206MW Mount Signal reaches finish

Construction has wrapped up at Silver Ridge Power’s 206MW Mount Signal Solar array in Calexico, California, bringing to an end a multi-year development and construction process which saw the project flip from Stirling Dish CSP technology to PV.

Initially known as Imperial Valley Solar 1, Mount Signal was part of a 700+MW proposed series of projects on federal land owned by now-bankrupt developer Tessera, which was ultimately brought to its knees (alongside sister company Stirling Energy Systems) by financial and legal challenges.

AES Solar – a solar-energy joint venture owned by power giant AES and the private-equity firm Riverstone Holdings – acquired the projects in 2011, and brought on co-developer 8minutenergy.

AES Solar has since been renamed Silver Ridge Power.

In 2012, Spain’s Abengoa won an EPC contract worth $365m to build Mount Signal, which uses more than 7 million PV modules attached to trackers following a north-south axis, and employed more than 700 workers in California's Imperial Valley at peak construction.

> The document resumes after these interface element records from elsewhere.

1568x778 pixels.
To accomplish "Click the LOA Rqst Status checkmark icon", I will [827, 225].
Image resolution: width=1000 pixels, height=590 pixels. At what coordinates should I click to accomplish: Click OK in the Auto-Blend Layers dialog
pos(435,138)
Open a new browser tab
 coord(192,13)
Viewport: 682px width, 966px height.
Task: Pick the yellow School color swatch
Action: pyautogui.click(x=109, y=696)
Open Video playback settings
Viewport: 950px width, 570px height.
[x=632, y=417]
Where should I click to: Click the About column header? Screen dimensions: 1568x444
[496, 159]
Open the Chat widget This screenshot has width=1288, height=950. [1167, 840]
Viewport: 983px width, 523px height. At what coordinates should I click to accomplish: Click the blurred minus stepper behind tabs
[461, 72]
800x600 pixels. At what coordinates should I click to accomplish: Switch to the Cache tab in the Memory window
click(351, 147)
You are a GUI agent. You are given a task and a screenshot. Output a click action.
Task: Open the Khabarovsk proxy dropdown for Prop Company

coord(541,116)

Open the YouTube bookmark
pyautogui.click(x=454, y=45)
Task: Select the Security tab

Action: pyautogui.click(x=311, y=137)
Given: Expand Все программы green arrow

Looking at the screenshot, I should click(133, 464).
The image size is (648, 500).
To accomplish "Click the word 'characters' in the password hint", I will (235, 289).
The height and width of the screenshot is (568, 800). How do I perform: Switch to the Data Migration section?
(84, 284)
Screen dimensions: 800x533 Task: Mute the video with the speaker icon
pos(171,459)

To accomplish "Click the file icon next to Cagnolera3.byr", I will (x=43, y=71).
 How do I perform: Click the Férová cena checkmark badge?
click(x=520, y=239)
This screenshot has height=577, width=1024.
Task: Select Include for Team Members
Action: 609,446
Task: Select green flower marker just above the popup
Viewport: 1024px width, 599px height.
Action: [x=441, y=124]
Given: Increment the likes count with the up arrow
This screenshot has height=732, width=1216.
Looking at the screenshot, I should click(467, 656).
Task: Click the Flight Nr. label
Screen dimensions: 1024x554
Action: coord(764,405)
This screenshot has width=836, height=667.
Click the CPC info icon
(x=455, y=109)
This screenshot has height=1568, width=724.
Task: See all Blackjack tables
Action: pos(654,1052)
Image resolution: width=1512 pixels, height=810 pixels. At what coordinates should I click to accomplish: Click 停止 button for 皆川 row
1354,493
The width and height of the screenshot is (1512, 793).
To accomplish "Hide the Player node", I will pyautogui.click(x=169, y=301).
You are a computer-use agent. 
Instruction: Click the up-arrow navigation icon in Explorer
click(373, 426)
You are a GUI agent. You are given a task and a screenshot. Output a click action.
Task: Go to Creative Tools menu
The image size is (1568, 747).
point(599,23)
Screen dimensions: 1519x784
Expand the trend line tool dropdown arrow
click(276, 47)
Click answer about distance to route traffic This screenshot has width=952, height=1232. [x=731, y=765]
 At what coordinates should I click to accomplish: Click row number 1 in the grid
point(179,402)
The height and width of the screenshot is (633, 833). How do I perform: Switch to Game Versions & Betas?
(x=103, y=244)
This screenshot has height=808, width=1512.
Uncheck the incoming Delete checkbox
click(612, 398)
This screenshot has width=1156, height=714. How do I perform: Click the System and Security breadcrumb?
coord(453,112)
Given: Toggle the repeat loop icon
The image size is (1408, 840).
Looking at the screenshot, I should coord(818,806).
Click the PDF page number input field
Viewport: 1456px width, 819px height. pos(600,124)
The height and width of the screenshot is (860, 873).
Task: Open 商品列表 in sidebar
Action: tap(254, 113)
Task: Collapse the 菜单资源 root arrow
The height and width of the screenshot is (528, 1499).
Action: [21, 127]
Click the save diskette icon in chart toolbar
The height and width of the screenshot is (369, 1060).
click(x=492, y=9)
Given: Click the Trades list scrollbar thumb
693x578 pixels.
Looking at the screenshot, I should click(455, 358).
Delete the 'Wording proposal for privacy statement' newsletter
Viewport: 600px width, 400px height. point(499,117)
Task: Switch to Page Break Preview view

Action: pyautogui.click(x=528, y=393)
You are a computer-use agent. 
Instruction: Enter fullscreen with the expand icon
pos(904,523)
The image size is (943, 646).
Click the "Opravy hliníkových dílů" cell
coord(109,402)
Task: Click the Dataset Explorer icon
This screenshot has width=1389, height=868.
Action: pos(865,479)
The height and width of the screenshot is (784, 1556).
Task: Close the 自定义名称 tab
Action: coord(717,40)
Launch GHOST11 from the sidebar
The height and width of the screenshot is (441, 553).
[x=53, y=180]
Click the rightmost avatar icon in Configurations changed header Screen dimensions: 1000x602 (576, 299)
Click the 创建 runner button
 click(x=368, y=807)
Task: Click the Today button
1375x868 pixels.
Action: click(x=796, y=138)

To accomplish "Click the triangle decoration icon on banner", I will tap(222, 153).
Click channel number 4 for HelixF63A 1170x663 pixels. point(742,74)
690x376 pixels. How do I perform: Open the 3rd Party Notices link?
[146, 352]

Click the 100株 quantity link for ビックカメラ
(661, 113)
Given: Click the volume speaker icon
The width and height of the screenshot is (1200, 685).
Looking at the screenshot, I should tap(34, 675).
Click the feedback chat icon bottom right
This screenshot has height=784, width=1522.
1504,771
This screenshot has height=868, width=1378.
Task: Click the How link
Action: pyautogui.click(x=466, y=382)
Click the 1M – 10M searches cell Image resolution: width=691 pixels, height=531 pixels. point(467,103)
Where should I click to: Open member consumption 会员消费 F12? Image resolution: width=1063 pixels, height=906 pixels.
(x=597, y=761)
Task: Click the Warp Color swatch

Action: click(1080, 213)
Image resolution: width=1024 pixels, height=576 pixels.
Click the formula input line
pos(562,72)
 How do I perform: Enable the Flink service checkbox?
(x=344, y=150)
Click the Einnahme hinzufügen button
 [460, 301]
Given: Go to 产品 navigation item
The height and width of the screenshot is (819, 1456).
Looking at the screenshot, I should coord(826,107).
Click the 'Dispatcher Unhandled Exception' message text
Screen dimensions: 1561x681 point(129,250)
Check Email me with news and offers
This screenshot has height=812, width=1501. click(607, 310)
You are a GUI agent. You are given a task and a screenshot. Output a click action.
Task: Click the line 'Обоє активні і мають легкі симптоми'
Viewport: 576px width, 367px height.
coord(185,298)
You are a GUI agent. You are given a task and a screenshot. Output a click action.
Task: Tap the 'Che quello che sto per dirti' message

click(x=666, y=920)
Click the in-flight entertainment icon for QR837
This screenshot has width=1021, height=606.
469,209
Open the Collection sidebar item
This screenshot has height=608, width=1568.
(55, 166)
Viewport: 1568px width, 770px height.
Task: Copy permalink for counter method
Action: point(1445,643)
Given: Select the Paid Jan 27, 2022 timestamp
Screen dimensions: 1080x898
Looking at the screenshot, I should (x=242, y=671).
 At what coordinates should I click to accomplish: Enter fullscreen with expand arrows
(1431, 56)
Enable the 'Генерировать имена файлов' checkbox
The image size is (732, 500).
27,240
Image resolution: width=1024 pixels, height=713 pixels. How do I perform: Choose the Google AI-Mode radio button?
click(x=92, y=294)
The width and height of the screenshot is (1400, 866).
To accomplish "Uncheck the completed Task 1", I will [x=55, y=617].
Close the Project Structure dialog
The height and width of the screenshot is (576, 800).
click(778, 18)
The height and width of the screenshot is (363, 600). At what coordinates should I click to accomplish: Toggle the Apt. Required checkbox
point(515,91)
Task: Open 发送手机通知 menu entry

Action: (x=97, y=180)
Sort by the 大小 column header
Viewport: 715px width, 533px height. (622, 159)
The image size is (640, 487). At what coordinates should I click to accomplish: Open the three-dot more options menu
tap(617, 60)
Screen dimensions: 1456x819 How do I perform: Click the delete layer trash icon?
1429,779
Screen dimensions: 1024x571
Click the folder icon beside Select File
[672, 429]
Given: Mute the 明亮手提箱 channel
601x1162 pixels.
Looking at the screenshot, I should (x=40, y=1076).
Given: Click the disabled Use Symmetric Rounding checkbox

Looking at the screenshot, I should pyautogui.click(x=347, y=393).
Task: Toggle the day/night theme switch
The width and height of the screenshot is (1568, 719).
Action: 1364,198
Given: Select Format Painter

The deal further consolidated Abengoa’s strong presence in the booming US utility-scale solar business, having won major EPC work on both the PV and CSP side.

Mount Signal is the world's largest PV plant to use single-axis trackers, and among the largest in the world, full stop.

Electricity produced at Mount Signal is sold to San Diego Gas & Electric Company. Google invested $103m in the project late last year.

With Mount Signal on line, Silver Ridge, based like co-parent AES Corp. in Arlington, Virginia, owns more than 520MW of operational utility-scale PV capacity – with one of the world’s most geographically diversified portfolios, spanning the US, Puerto Rico, Europe and India.

AES Corp. is among the largest US-based power generators, with 29GW of installed capacity around the world – nearly one-third of it renewables. Among the wind farms owned by AES is Buffalo Gap phases 1-3, in west central Texas, which tips the scales at 524MW.